Alouche, que es cirujano, dice que la tranquilidad en la ciudad está “bajo control divino” –tal vez a Dios no le agrade esta tarea, anoto al margen de mi cuaderno–, pero “si crece la violencia en Siria, la gente se pone nerviosa de que los sunitas en Trípoli pudieran cometer alguna acción contra los alawitas. Sabe usted, cuando el ejército sirio estaba en Líbano, intervenía en todos los aspectos de nuestra vida. Yo solía evitarlo. En algún momento, en 1999, me buscaron para que colaborara con ellos. Dijeron que Bashar Assad, que en ese tiempo iba en ascenso, era médico igual que yo. Les dije que no quería entrar en política con su respaldo”. En estos días es peligroso decir cosas así, y un amigo ha advertido a Alouche que su vida podría estar en peligro. “Dice que estoy amenazado, pero no encuentro una forma real de defenderme. Trabajo en la medicina.”

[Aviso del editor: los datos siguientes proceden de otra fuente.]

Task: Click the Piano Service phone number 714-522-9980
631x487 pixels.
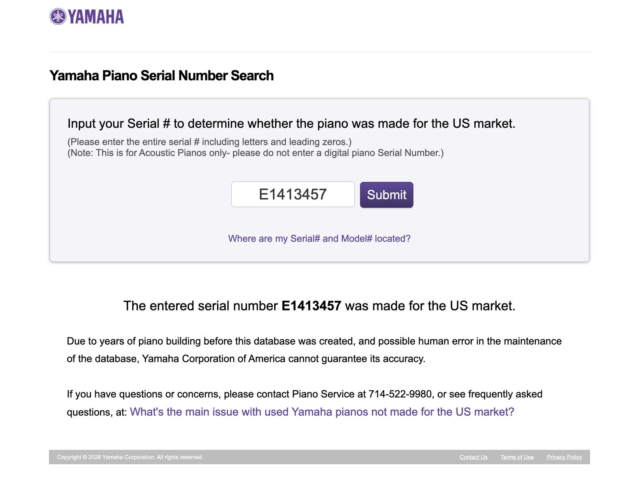Action: pyautogui.click(x=400, y=394)
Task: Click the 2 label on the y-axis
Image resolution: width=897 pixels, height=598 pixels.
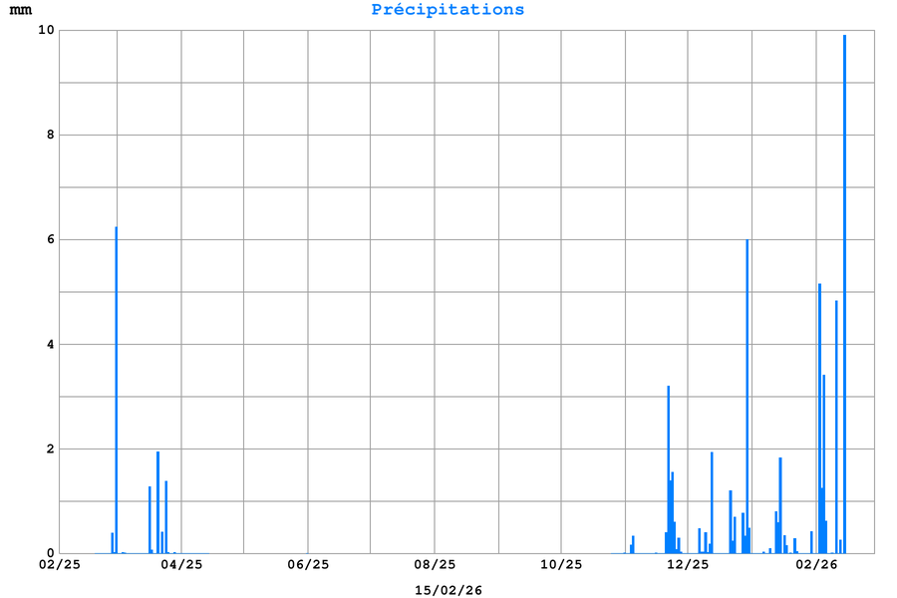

No es él la única persona en peligro. El jeque Daii al-Islam al-Shahal, quien encabeza la institución del Partido Salafista en Líbano, es un hombrón de bata blanca y enorme barba del mismo color, que estuvo bajo constante amenaza cuando el ejército y el servicio secreto sirios estuvieron aquí, entre 1976 y 2005. Es uno de esos predicadores a quienes el gobierno quiere echar mano como “extremistas” a los que sólo el partido Baaz puede manejar.

“La mayor parte de la población de Trípoli está aterrada por el baño de sangre y la opresión, el sitio y la invasión de la ciudad de Deraa –afirma–. Somos vecinos de los sirios y tenemos muchos vínculos sociales con ellos. Según el régimen sirio, la oposición se ha salido de control y se ha vuelto peligrosa, pero es el régimen el que ha provocado la catástrofe y creo que se acerca al final. Tal vez intente aferrarse al poder sobre los cadáveres de la gente, o precipitar una división en el país, como ha hecho Kadafi.”

Es la segunda vez en una hora que se ha evocado la tragedia de Libia. “Nosotros y la gente de Trípoli objetamos las violaciones a los derechos humanos que ocurren, el costo en vidas y sangre –expresa el jeque al-Shalal–: es un Estado terrorista. No tiene amigos verdaderos; sólo egoísmo. Traté de mediar en Deniyé (donde islamitas armados y el ejército libanés libraron una batalla campal hace más de 10 años), pero los sirios rechazaron mi mediación; preferían una confrontación para poder decir ‘los libaneses no se pueden controlar a sí mismos, por eso nos necesitan’.”

Al-Shahal cree que los alawitas libaneses son armadas por Damasco: “se venden a sus aliados en Siria, pero eso no nos detiene para ofrecerles buena voluntad y darles nuestras opiniones sin temor. Lo que buscamos es lograr una tregua mediante el diálogo y la comprensión”. Se apresura a destacar que Occidente entiende mal el salafismo y su estricta interpretación del Corán. “No tenemos nada que ver con la violencia y el extremismo.”

Pero si se menciona a Osama Bin Laden sus juicios son duros. “Creo que ese asesinato ayudó a Estados Unidos, pero sus pérdidas serán mayores. Tal vez el nuevo dirigente de Al Qaeda será mucho más brutal. Y lanzar el cuerpo al mar es algo que el mundo árabe y musulmán no puede aceptar. Arrojarlo a los peces muestra una inclemencia que no beneficia a la naturaleza humana. Se debe mostrar dignidad con cualquier persona muerta, y los principios islámicos dicen que si uno perece en la tierra, entonces un pedazo de tierra está reservado para él. Tenemos un refrán: ‘una excusa es peor que la culpa’. ¿Qué tenía de malo que la gente viera dónde estaba sepultado? Tal vez pudieron enterrarlo en una montaña lejana, adonde la gente no pudiera ir.”

Dudo que eso impidiera a la gente visitar la tumba de Bin Laden, observo. Pero nos despedimos en buenos términos; algunos de los 10 hijos del jeque observan desde la puerta de la cocina. Ah, y se dice que el precio de una AK-47 en el mercado negro en Trípoli alcanza ahora mil 500 dólares. Como los peces, alimento para el pensamiento.